◆ The request: Set out the item lines between the line holding "Image resolution: width=460" and the line holding "I will 375,44.", inclusive, as a Markdown table with the columns Row and Line, leaving out any blank lines.

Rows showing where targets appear
====

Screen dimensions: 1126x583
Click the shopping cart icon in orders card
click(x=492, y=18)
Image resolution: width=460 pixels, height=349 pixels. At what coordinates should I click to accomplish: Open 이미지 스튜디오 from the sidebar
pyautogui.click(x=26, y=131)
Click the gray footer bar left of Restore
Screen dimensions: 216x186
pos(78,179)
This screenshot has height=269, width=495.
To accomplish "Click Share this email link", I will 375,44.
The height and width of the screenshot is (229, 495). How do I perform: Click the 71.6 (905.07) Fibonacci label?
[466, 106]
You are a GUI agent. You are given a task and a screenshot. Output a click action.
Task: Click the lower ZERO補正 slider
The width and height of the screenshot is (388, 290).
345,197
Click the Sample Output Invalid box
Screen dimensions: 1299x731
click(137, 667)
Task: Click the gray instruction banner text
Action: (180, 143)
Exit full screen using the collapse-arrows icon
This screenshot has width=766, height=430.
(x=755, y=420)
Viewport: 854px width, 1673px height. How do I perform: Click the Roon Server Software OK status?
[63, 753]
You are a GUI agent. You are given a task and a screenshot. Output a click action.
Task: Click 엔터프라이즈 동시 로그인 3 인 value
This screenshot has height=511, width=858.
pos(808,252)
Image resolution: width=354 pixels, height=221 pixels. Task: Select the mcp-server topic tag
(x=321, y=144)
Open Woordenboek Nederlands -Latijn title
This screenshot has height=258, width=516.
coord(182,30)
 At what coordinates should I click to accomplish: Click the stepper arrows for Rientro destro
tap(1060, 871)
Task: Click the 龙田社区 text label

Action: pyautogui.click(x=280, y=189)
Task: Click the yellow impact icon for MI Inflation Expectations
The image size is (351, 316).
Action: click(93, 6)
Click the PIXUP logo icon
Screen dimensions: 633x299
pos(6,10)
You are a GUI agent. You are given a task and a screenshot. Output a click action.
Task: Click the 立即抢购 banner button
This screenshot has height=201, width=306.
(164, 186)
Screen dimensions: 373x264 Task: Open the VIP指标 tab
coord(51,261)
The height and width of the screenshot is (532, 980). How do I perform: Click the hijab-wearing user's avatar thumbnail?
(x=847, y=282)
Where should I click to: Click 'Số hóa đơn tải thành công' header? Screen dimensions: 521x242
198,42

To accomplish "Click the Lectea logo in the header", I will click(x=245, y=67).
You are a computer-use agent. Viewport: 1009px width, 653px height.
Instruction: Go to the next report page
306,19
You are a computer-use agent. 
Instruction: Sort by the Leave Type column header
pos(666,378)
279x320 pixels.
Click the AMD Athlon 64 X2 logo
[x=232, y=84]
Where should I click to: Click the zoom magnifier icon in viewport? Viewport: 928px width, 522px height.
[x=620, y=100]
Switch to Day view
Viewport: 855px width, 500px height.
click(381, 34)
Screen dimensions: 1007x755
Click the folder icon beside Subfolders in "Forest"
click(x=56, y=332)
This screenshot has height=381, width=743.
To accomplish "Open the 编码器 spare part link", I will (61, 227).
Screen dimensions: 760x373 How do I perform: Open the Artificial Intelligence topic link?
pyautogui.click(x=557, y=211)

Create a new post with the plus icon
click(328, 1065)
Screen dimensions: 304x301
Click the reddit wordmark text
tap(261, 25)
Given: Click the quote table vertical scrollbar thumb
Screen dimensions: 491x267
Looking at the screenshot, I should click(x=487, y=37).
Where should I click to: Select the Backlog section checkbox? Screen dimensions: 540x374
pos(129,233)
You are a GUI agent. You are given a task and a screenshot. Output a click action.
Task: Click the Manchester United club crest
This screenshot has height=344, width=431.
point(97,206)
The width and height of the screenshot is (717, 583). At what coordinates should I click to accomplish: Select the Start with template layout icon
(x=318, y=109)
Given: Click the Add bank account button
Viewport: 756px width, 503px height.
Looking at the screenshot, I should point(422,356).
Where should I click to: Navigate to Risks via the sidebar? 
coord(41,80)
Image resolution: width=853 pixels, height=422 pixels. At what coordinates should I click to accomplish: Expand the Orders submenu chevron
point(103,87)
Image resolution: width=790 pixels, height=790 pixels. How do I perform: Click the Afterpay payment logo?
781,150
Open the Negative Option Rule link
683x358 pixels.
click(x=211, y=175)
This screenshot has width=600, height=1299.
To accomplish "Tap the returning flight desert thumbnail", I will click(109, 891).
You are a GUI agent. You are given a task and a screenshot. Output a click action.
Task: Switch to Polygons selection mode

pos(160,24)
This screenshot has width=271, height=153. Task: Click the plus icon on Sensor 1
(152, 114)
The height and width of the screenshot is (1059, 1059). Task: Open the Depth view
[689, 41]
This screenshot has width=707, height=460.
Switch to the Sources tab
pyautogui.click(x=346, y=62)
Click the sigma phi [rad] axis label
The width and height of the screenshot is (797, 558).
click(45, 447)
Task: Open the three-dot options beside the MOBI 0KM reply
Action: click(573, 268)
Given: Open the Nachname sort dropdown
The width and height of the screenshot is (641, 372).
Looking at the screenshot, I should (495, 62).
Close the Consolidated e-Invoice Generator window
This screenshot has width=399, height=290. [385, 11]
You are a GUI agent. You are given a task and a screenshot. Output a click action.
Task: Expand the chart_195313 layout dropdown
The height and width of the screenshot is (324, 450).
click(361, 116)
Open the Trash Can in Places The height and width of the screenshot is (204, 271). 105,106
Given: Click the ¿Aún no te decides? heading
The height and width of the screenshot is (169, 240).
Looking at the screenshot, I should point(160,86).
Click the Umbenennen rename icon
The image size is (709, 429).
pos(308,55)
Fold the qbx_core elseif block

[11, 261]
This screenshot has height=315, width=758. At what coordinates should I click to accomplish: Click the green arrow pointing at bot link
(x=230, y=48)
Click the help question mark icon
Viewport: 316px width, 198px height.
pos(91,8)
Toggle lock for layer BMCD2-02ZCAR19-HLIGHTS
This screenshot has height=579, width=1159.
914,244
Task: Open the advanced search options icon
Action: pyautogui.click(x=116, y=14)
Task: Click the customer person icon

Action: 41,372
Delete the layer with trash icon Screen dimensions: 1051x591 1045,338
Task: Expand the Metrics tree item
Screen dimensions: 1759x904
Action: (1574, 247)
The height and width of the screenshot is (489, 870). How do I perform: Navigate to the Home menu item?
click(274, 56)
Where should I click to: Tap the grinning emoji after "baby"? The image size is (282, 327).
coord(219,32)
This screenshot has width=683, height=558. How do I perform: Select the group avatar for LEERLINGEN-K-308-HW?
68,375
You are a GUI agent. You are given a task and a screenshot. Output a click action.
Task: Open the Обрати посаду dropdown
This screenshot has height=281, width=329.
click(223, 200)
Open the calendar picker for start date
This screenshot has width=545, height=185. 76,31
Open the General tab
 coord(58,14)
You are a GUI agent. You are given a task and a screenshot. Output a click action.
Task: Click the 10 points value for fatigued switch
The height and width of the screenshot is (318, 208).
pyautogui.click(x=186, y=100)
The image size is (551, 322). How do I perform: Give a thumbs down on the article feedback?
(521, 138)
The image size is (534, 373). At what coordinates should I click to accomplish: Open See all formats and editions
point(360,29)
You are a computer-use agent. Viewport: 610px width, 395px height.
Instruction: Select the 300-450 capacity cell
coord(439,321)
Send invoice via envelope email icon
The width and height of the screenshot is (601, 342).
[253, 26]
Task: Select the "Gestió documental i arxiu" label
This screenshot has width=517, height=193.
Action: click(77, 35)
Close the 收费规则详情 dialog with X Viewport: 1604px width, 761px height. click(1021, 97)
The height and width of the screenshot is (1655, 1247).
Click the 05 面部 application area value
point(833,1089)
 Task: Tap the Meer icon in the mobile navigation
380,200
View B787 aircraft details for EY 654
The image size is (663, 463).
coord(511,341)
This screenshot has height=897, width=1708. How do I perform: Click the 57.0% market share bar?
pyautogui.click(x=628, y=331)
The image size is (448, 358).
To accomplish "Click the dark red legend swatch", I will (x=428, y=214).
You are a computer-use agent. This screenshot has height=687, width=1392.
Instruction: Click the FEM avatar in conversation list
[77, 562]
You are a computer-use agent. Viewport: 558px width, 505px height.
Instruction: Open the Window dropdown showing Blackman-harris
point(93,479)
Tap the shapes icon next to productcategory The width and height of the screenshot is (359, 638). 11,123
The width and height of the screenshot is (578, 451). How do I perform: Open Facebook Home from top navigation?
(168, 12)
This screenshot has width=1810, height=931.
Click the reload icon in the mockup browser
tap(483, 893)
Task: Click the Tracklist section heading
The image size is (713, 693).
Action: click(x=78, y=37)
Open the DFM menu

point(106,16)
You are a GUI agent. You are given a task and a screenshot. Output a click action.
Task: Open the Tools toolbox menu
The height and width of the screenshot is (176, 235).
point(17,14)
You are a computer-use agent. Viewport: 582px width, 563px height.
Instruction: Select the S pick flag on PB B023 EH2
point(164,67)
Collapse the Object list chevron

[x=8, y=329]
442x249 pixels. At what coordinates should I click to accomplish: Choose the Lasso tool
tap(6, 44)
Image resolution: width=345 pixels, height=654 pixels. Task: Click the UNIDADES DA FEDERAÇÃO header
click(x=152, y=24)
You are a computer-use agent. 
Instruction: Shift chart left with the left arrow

====

◆ Exercise response:
| Row | Line |
|---|---|
| 1 | Image resolution: width=460 pixels, height=349 pixels. At what coordinates should I click to accomplish: Open 이미지 스튜디오 from the sidebar |
| 2 | pyautogui.click(x=26, y=131) |
| 3 | Click the gray footer bar left of Restore |
| 4 | Screen dimensions: 216x186 |
| 5 | pos(78,179) |
| 6 | This screenshot has height=269, width=495. |
| 7 | To accomplish "Click Share this email link", I will 375,44. |